**EXTRACT TO READ**
-- begin --

Henry Mancini






Combo! by Henry Mancini (1924–1994) is a harpsichord-fueled brass-laden Space-Age artifact with Exotica particles. Released in 1960 on RCA Victor, a specialized label in these fields at the time, it features the unsurprising amount of 12 tracks, four of them unique tunes written by Mancini himself, with another eight renditions of worldwide hits and lesser known material distributed all over the album, ranging from Cuba over Scandinavia to the Mexican border. In addition, Mancini even visits different eras of yore and comes up with gleeful Gothic smashers and burlesque Baroque blunder, and these are but two instances of the things to come.


Although it is not expressed in the liner notes, Combo! is all about the Space-Age ambiance and its flamboyant cocktail culture rather than truthful Latin cuts or faux-Polynesian paradises. Fans of Henry Mancini sense where I am heading over the course of this review: he dares to forcefully integrate a harpsichord in the vast majority of his arrangements, whether it fits the mood, serves a certain purpose or is completely de trop. The harpsichord is an – or rather the – instrument that curiously enough turns up on many of Mancini's records where it is known and feared for constantly destroying the formerly well-balanced aura. However, it sort of works on Combo! if the listener is willed to accept or actually embrace its melodramatic or grandiloquent physiognomy. The album features the talents of a so-called undectet, an ensemble of eleven musicians, among them brass players Dick and Ted Nash, pianist and harpsichord player Johnny Williams (yes, the hyper-famous composer John Williams), guitarist Bob Bain, bassist Rolly Bundock, drummer Shelly Manne, conga player Ramon Rivera and vibraphonist Larry Bunker, among others. Combo! is no dedicated Exotica record. However, all is not lost: its colorful track titles, the fleeting visits to foreign countries plus the all around bubbling quirkiness make it an interesting artifact for fans of that genre, a record which is further dissected below.


Bobby Timmons' Moanin' kicks off the combolicious artifact with those typically jazzy hi-hats before a colorful take on that sleazy spy movie atmosphere is presented in the shapes of polyphonous brass accompaniments, Larry Bunker's vibraphone droplets and bursts of horns. The ultimately bewildering inclusion is, of course, the harpsichord, a device that is all the more dazzling on the stereo version of the record where it is placed far on the right. Add Shelly Manne's electrifying drums to the arrangement and you get a… hmm… I'm not so sure what you get, for Johnny Williams' harpsichord is far out of place on this one, yet a constituting factor of the Space-Age aura.

-- end --

**GIVEN EXERCISE 1**
In two sentences, summarize the review of Henry Mancini's album Combo!.
**GIVEN EXERCISE 2**
According to the review of Combo!, where is the harpsichord placed on the stereo version of the record?
**GIVEN EXERCISE 3**
Resume the review of Mancini's Combo! album, continuing from its final sentence about Moanin'.

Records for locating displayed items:
-- begin --

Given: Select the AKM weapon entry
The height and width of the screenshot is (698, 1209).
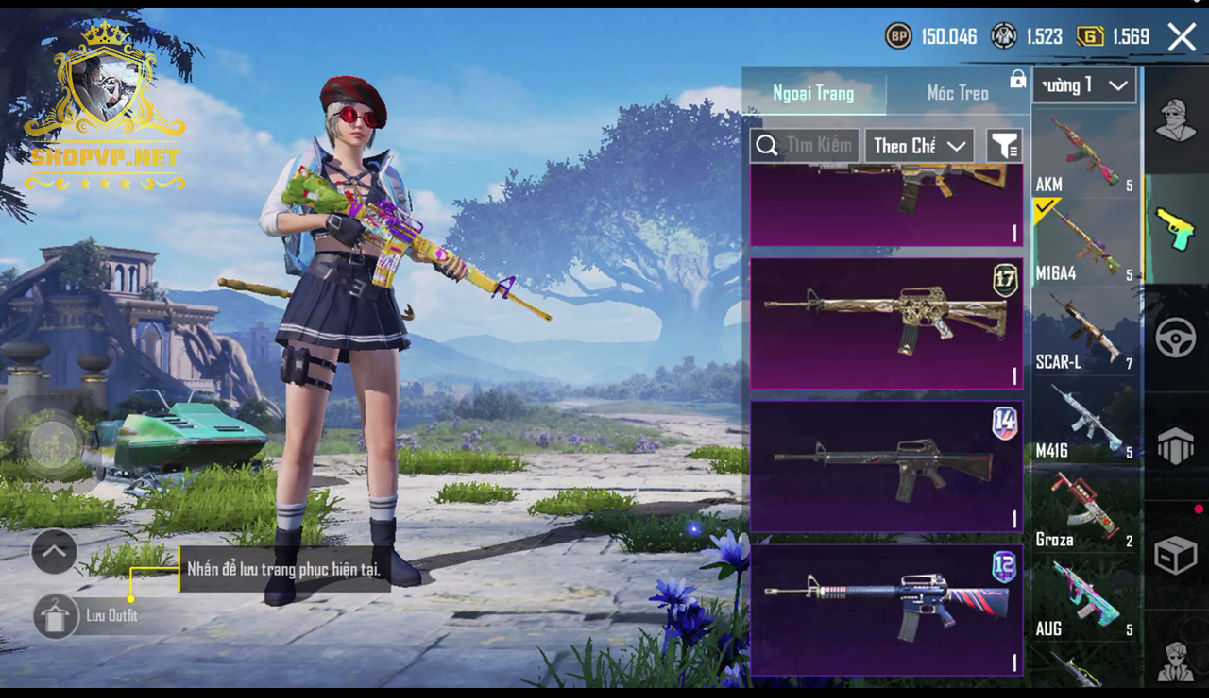Looking at the screenshot, I should (x=1085, y=153).
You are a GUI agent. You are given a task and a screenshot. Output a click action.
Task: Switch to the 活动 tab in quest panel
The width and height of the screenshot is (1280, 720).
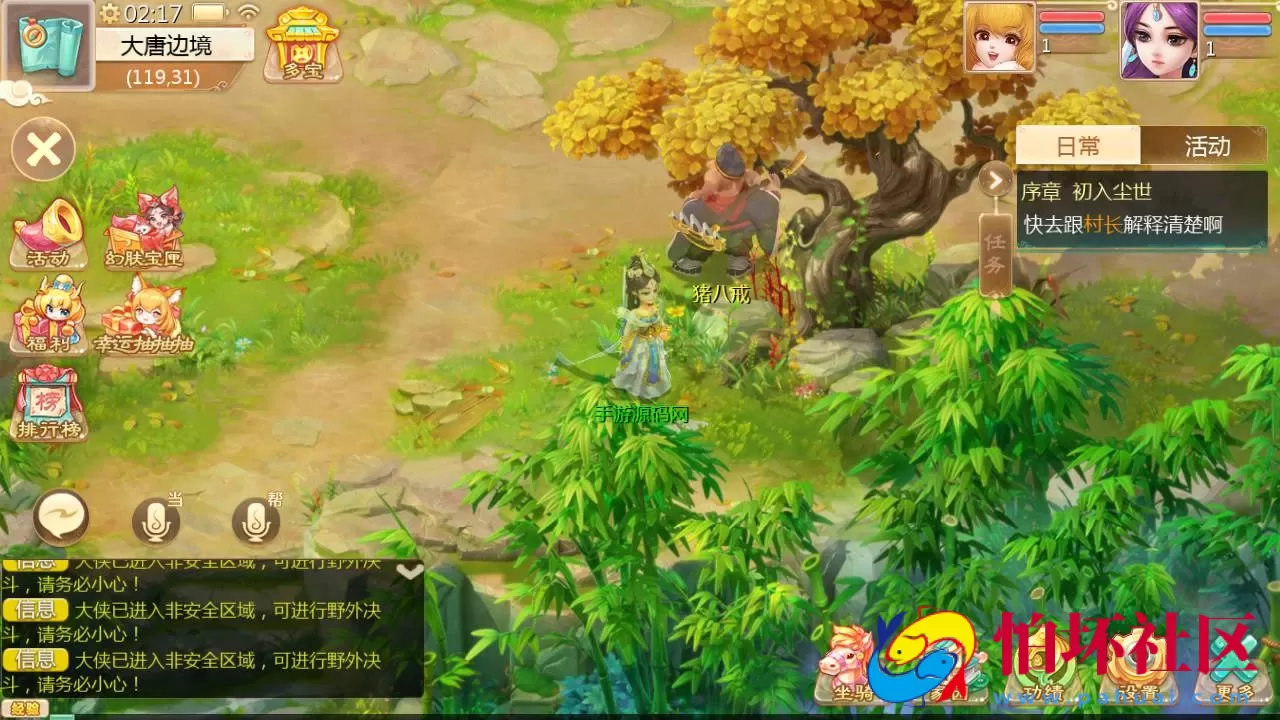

-- end --

**ANSWER 1**
Combo! is a 1960 RCA Victor album by Henry Mancini with 12 tracks, four of them his own tunes and eight of them renditions of other material, and it centers on Space-Age ambiance and cocktail culture rather than being a dedicated Exotica record. Its arrangements for an eleven-member ensemble persistently feature a harpsichord played by Johnny Williams, which the reviewer finds out of place on the opener Moanin' yet a constituting factor of its Space-Age aura.

**ANSWER 2**
It is placed far on the right.

**ANSWER 3**
Irving Mills', Ben Oakland's and Mitchell Parish's Sidewalks Of Cuba follows, and since it gets almost rid of the harpsichord and unleashes gorgeously sun-dried marimba-piano tone sequences that remind of jolly Samba rhythms, it oscillates towards tropical locations. These harmonies are chock-full of thermal heat, gleam in yellow timbres and are delicately exotic. The horns add a more conventional big band theme to the tune, especially that jazzy segue in the middle brings the listener back to a concrete jungle of his or her choice and ennobles it with fleeting harpsichord splinters. Sidewalks Of Cuba is anything particularly mind-blowing; notwithstanding this assertion, it is a well-crafted carefree rendition.


The following Dream Of You by Jimmie Lunceford and Michael Morales is a downbeat emerald whose punchy bassline by Rolly Bundock works marvelously well with the dreamy vibraphone globs, the alto saxophone melodies by Ted Nash as well as John William's plinking piano. The interplay is really great on this one, no instrument is played over the top, everything is perfectly balanced, making Dream Of You a song that is as moony as it is nocturnal, and yes, there is a stark difference between these two. While Henry Mancini's great composition Swing Lightly unchains the harpsichord right from the get-go and lets its creepy-jocular dichotomy coalesce with wave-like basslines, fiery brass layers and Bob Bain's superb – and all too rarely used – guitar chords, Ervin Drake's, Al Sears' and Jimmy Shirl's Saturday night anthem Castle Rock takes place in Otranto, at least on this album, for the Gothic-grotesque harpsichord stabs are prominently featured in tandem with warmhearted and uplifting brass layers and soothing vibraphone accents. The tempo in the upper regions as well as Ramon Rivera's sudden conga flecks make this a pure joyride, partially exotic, but all the more draped in a Space-Age atmosphere.


The final piece of side A goes from Gothic climes to Baroque times: Henry Mancini's A Powdered Wig is a chintzy-saccharine harpsichord hyperbole akin to Enoch Light's later Space-Age escapades in Spaced Out (1969). Add Ted Nash's performance on the Pagan alto flute to the setting, top it off with big band brass blebs, and the result is: delightfully disturbing. This track is memorable, but for no good reasons.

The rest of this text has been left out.